Supplied records →
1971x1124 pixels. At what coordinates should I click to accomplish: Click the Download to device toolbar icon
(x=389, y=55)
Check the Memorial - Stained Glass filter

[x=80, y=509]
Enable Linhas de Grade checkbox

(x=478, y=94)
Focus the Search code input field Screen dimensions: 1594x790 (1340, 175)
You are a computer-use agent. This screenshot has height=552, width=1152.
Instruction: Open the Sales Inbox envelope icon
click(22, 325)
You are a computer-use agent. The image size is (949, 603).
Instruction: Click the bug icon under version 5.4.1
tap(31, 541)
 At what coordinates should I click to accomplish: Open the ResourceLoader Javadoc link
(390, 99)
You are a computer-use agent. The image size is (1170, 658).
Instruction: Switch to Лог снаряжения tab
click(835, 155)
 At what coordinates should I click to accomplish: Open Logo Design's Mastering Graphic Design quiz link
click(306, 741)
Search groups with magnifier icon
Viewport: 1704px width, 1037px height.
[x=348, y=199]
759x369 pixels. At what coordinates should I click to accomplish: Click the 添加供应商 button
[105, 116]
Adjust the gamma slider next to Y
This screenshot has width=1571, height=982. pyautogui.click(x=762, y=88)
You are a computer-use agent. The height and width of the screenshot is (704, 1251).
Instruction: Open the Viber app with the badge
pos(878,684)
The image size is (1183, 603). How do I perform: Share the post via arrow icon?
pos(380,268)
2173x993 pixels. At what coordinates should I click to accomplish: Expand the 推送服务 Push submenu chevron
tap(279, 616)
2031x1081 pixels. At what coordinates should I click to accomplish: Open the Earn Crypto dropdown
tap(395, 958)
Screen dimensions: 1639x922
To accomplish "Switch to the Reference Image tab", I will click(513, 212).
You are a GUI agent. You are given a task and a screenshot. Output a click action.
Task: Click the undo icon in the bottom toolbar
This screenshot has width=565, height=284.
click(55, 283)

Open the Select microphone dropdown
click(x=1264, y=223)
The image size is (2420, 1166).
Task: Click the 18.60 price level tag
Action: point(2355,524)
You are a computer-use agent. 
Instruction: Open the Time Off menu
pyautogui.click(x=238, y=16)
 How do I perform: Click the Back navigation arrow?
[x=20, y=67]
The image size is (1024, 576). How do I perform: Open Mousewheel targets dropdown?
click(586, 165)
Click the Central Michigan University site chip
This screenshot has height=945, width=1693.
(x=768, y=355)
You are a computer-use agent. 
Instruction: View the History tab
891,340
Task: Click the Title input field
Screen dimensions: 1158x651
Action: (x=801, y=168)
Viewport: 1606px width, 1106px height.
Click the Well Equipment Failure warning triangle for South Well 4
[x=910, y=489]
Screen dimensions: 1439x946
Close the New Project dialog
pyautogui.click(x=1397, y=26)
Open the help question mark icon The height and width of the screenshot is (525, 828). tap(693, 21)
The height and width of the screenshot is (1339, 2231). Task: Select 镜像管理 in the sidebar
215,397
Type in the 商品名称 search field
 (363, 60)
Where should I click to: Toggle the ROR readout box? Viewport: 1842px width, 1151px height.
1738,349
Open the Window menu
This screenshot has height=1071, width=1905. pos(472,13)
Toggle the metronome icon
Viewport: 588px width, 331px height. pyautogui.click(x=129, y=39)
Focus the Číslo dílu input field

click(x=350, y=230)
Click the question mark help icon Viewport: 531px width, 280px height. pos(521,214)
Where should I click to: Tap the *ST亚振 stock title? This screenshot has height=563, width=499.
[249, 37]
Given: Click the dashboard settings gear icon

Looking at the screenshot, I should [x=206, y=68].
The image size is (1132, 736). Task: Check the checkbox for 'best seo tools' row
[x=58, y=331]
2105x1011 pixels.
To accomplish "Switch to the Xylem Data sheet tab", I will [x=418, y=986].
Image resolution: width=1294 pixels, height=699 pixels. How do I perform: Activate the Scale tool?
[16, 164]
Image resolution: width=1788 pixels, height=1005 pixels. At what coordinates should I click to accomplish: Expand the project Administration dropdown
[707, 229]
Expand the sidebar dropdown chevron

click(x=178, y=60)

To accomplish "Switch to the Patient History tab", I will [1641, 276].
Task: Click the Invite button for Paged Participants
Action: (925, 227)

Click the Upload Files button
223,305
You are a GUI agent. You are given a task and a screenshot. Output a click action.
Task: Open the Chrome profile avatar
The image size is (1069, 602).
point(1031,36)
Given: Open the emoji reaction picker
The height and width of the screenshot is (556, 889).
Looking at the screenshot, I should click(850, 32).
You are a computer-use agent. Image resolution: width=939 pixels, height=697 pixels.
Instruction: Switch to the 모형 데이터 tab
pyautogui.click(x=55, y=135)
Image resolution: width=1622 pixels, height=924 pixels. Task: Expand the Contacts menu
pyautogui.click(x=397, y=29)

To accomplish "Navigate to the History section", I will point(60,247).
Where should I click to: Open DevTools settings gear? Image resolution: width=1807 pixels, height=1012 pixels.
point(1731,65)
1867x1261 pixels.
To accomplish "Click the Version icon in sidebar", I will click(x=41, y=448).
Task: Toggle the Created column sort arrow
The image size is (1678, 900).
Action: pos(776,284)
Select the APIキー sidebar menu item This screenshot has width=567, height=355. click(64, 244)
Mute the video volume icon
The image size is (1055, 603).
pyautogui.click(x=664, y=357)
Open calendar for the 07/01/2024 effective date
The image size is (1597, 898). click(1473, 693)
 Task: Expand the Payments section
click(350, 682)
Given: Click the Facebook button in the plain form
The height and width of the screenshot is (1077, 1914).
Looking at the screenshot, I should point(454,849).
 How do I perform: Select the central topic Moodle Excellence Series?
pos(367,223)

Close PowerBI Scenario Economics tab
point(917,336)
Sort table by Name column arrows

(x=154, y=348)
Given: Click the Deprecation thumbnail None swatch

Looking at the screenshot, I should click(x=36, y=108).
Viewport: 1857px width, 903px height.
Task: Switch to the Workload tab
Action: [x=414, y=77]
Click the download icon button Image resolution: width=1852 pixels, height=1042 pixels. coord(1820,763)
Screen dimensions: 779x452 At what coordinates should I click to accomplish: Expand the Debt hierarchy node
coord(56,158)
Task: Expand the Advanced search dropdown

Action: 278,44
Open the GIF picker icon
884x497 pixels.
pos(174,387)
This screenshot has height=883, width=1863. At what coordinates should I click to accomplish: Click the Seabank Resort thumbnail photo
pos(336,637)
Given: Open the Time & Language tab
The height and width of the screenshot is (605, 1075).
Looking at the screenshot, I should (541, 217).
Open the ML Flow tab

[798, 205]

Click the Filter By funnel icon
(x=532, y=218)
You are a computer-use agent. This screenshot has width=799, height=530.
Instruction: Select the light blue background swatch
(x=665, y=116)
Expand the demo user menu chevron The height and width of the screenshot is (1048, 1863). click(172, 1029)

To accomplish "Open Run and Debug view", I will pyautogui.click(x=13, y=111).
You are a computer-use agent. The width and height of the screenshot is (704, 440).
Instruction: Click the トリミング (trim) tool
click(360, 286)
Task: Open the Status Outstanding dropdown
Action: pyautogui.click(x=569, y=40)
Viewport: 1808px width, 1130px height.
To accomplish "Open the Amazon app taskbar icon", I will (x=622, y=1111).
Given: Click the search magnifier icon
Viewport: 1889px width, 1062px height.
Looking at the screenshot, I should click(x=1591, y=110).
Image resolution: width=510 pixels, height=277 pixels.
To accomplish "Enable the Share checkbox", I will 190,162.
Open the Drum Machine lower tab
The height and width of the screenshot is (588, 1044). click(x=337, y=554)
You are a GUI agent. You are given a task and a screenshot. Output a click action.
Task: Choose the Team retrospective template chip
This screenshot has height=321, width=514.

Work order → Every entry in the listing should be retyped exactly.

Exercise response →
1971x1124 pixels. At what coordinates should I click to accomplish: Click the Download to device toolbar icon
(x=389, y=55)
Check the Memorial - Stained Glass filter

[x=80, y=509]
Enable Linhas de Grade checkbox

(x=478, y=94)
Focus the Search code input field Screen dimensions: 1594x790 (1340, 175)
You are a computer-use agent. This screenshot has height=552, width=1152.
Instruction: Open the Sales Inbox envelope icon
click(22, 325)
You are a computer-use agent. The image size is (949, 603).
Instruction: Click the bug icon under version 5.4.1
tap(31, 541)
 At what coordinates should I click to accomplish: Open the ResourceLoader Javadoc link
(390, 99)
You are a computer-use agent. The image size is (1170, 658).
Instruction: Switch to Лог снаряжения tab
click(835, 155)
 At what coordinates should I click to accomplish: Open Logo Design's Mastering Graphic Design quiz link
click(306, 741)
Search groups with magnifier icon
Viewport: 1704px width, 1037px height.
[x=348, y=199]
759x369 pixels. At what coordinates should I click to accomplish: Click the 添加供应商 button
[105, 116]
Adjust the gamma slider next to Y
This screenshot has width=1571, height=982. pyautogui.click(x=762, y=88)
You are a computer-use agent. The height and width of the screenshot is (704, 1251).
Instruction: Open the Viber app with the badge
pos(878,684)
The image size is (1183, 603). How do I perform: Share the post via arrow icon?
pos(380,268)
2173x993 pixels. At what coordinates should I click to accomplish: Expand the 推送服务 Push submenu chevron
tap(279, 616)
2031x1081 pixels. At what coordinates should I click to accomplish: Open the Earn Crypto dropdown
tap(395, 958)
Screen dimensions: 1639x922
To accomplish "Switch to the Reference Image tab", I will click(513, 212).
You are a GUI agent. You are given a task and a screenshot. Output a click action.
Task: Click the undo icon in the bottom toolbar
This screenshot has width=565, height=284.
click(55, 283)

Open the Select microphone dropdown
click(x=1264, y=223)
The image size is (2420, 1166).
Task: Click the 18.60 price level tag
Action: point(2355,524)
You are a computer-use agent. 
Instruction: Open the Time Off menu
pyautogui.click(x=238, y=16)
 How do I perform: Click the Back navigation arrow?
[x=20, y=67]
The image size is (1024, 576). How do I perform: Open Mousewheel targets dropdown?
click(586, 165)
Click the Central Michigan University site chip
This screenshot has height=945, width=1693.
(x=768, y=355)
You are a computer-use agent. 
Instruction: View the History tab
891,340
Task: Click the Title input field
Screen dimensions: 1158x651
Action: (x=801, y=168)
Viewport: 1606px width, 1106px height.
Click the Well Equipment Failure warning triangle for South Well 4
[x=910, y=489]
Screen dimensions: 1439x946
Close the New Project dialog
pyautogui.click(x=1397, y=26)
Open the help question mark icon The height and width of the screenshot is (525, 828). tap(693, 21)
The height and width of the screenshot is (1339, 2231). Task: Select 镜像管理 in the sidebar
215,397
Type in the 商品名称 search field
 (363, 60)
Where should I click to: Toggle the ROR readout box? Viewport: 1842px width, 1151px height.
1738,349
Open the Window menu
This screenshot has height=1071, width=1905. pos(472,13)
Toggle the metronome icon
Viewport: 588px width, 331px height. pyautogui.click(x=129, y=39)
Focus the Číslo dílu input field

click(x=350, y=230)
Click the question mark help icon Viewport: 531px width, 280px height. pos(521,214)
Where should I click to: Tap the *ST亚振 stock title? This screenshot has height=563, width=499.
[249, 37]
Given: Click the dashboard settings gear icon

Looking at the screenshot, I should [x=206, y=68].
The image size is (1132, 736). Task: Check the checkbox for 'best seo tools' row
[x=58, y=331]
2105x1011 pixels.
To accomplish "Switch to the Xylem Data sheet tab", I will [x=418, y=986].
Image resolution: width=1294 pixels, height=699 pixels. How do I perform: Activate the Scale tool?
[16, 164]
Image resolution: width=1788 pixels, height=1005 pixels. At what coordinates should I click to accomplish: Expand the project Administration dropdown
[707, 229]
Expand the sidebar dropdown chevron

click(x=178, y=60)

To accomplish "Switch to the Patient History tab", I will [1641, 276].
Task: Click the Invite button for Paged Participants
Action: (925, 227)

Click the Upload Files button
223,305
You are a GUI agent. You are given a task and a screenshot. Output a click action.
Task: Open the Chrome profile avatar
The image size is (1069, 602).
point(1031,36)
Given: Open the emoji reaction picker
The height and width of the screenshot is (556, 889).
Looking at the screenshot, I should click(850, 32).
You are a computer-use agent. Image resolution: width=939 pixels, height=697 pixels.
Instruction: Switch to the 모형 데이터 tab
pyautogui.click(x=55, y=135)
Image resolution: width=1622 pixels, height=924 pixels. Task: Expand the Contacts menu
pyautogui.click(x=397, y=29)

To accomplish "Navigate to the History section", I will point(60,247).
Where should I click to: Open DevTools settings gear? Image resolution: width=1807 pixels, height=1012 pixels.
point(1731,65)
1867x1261 pixels.
To accomplish "Click the Version icon in sidebar", I will click(x=41, y=448).
Task: Toggle the Created column sort arrow
The image size is (1678, 900).
Action: pos(776,284)
Select the APIキー sidebar menu item This screenshot has width=567, height=355. click(64, 244)
Mute the video volume icon
The image size is (1055, 603).
pyautogui.click(x=664, y=357)
Open calendar for the 07/01/2024 effective date
The image size is (1597, 898). click(1473, 693)
 Task: Expand the Payments section
click(350, 682)
Given: Click the Facebook button in the plain form
The height and width of the screenshot is (1077, 1914).
Looking at the screenshot, I should point(454,849).
 How do I perform: Select the central topic Moodle Excellence Series?
pos(367,223)

Close PowerBI Scenario Economics tab
point(917,336)
Sort table by Name column arrows

(x=154, y=348)
Given: Click the Deprecation thumbnail None swatch

Looking at the screenshot, I should click(x=36, y=108).
Viewport: 1857px width, 903px height.
Task: Switch to the Workload tab
Action: [x=414, y=77]
Click the download icon button Image resolution: width=1852 pixels, height=1042 pixels. coord(1820,763)
Screen dimensions: 779x452 At what coordinates should I click to accomplish: Expand the Debt hierarchy node
coord(56,158)
Task: Expand the Advanced search dropdown

Action: 278,44
Open the GIF picker icon
884x497 pixels.
pos(174,387)
This screenshot has height=883, width=1863. At what coordinates should I click to accomplish: Click the Seabank Resort thumbnail photo
pos(336,637)
Given: Open the Time & Language tab
The height and width of the screenshot is (605, 1075).
Looking at the screenshot, I should (541, 217).
Open the ML Flow tab

[798, 205]

Click the Filter By funnel icon
(x=532, y=218)
You are a computer-use agent. This screenshot has width=799, height=530.
Instruction: Select the light blue background swatch
(x=665, y=116)
Expand the demo user menu chevron The height and width of the screenshot is (1048, 1863). click(172, 1029)

To accomplish "Open Run and Debug view", I will pyautogui.click(x=13, y=111).
You are a computer-use agent. The width and height of the screenshot is (704, 440).
Instruction: Click the トリミング (trim) tool
click(360, 286)
Task: Open the Status Outstanding dropdown
Action: pyautogui.click(x=569, y=40)
Viewport: 1808px width, 1130px height.
To accomplish "Open the Amazon app taskbar icon", I will (x=622, y=1111).
Given: Click the search magnifier icon
Viewport: 1889px width, 1062px height.
Looking at the screenshot, I should click(x=1591, y=110).
Image resolution: width=510 pixels, height=277 pixels.
To accomplish "Enable the Share checkbox", I will 190,162.
Open the Drum Machine lower tab
The height and width of the screenshot is (588, 1044). click(x=337, y=554)
You are a GUI agent. You are given a task and a screenshot. Output a click action.
Task: Choose the Team retrospective template chip
This screenshot has height=321, width=514.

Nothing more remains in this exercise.